Les deux hommes ont choisi de dévoiler leur plan contre la criminalité organisée dans la cité phocéenne, théâtre d’une guerre de territoire sanglante entre gangs de narcotrafiquants. «La menace s’est amplifiée et nécessite que l’État s’arme davantage», a lancé le garde des Sceaux dans un entretien à La Provence vendredi, qui veut «agir immédiatement pour apporter une réponse ferme». «Les saisies de cocaïne ont été multipliées par cinq en dix ans, les drogues les plus dures sont disponibles sur tous les territoires et tout le temps. Le rajeunissement des personnes qui tuent et qui sont tuées est effroyable. Le narcotrafic est une cause racine de la violence et de la corruption», a abondé Bruno Retailleau.
Mise en place d’une «cellule de coordination nationale»
Le ministre de la Justice Didier Migaud a annoncé vendredi à Marseille la mise en place «dans les prochaines semaines» d’une «cellule de coordination nationale» pour lutter contre le «fléau» du narcotrafic.
«J’instituerai dans les prochaines semaines, en présence du premier ministre, une cellule de coordination nationale chargée de dresser un état de la menace, fixer une stratégie opérationnelle et de la mettre en oeuvre », a-t-il dit lors d’une conférence de presse avec Bruno Retailleau (Intérieur), précisant que «les équipes du parquet de Paris travaillant sur la lutte contre la criminalité organisée au niveau national (seraient) ainsi renforcées de 40%».
Des moyens renforcés
«Les équipes du parquet de Paris travaillant sur la lutte contre la criminalité organisée au niveau national seront ainsi renforcées de 40%», a détaillé le ministre de la Justice, ajoutant que les effectifs dans les juridictions interrégionales (JIRS) «seront sanctuarisés sur l’ensemble du territoire, et notamment à Marseille». Bruno Retailleau a lui indiqué qu’il allait augmenter «les moyens des 15 antennes et neuf détachements de l’Office antistupéfiants (Ofast)» en région. La «filière investigation» sera également «renforcée», a-t-il ajouté, sans détails.
À Marseille, où la criminalité organisée constitue une «cause nationale», selon Bruno Retailleau, 25 enquêteurs supplémentaires seront nommés et les effectifs de police de la voie publique renforcée de 95 fonctionnaires. Le ministère de la Justice va également installer un «magistrat de liaison à Bogota», la Colombie figurant parmi les États «source des trafics», a précisé Didier Migaud.
Étendre le champ des cours d’assises spéciales
Le ministre de la Justice a également dit envisager le jugement des «crimes en bande organisée» liés notamment aux stupéfiants par des cours d’assises spéciales, composées uniquement de magistrats professionnels, à l’image des affaires de terrorisme.
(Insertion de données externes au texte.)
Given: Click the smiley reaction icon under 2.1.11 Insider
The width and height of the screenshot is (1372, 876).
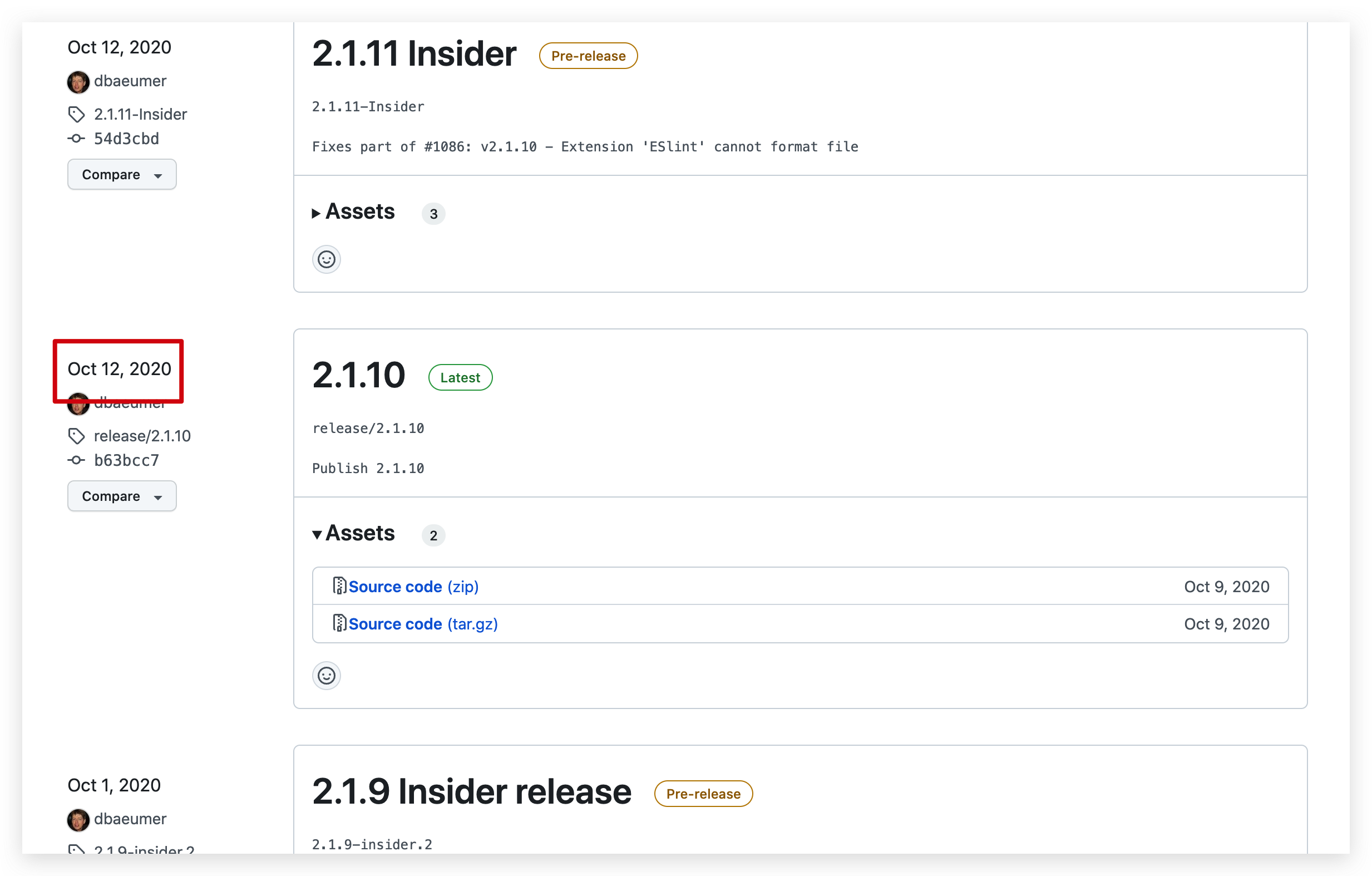Looking at the screenshot, I should tap(326, 259).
Recourir uniquement à des magistrats professionnels plutôt qu’aux jurys populaires qui composent normalement les cours d’assises «permettrait d’éloigner le risque de pression exercée sur les jurés en vue d’orienter la décision judiciaire finale», a-t-il précisé. Le ministre de l’Intérieur a aussi rappelé son souhait de «transposer» à la criminalité organisée les «techniques d’enquête» utilisées en matière de lutte contre le terrorisme.
Prévention et nouvelle infraction
Didier Migaud a également rappelé la nécessité d’un «électrochoc» auprès de la population, annonçant le lancement d’une «campagne de communication» pour «révéler les liens entre l’usage de stupéfiants, les violences des trafiquants et les infractions qui en découlent». «Au-delà de l’incarcération, il faut frapper les criminels au portefeuille, en renforçant les possibilités de saisie et de confiscation judiciaire», a aussi estimé le garde des Sceaux.
Il a également précisé que la création d’«une infraction d’association de malfaiteurs au niveau criminel» qui devra «être étendue aux assassinats et être assortie d’une peine de réclusion criminelle» pourra également être envisagée.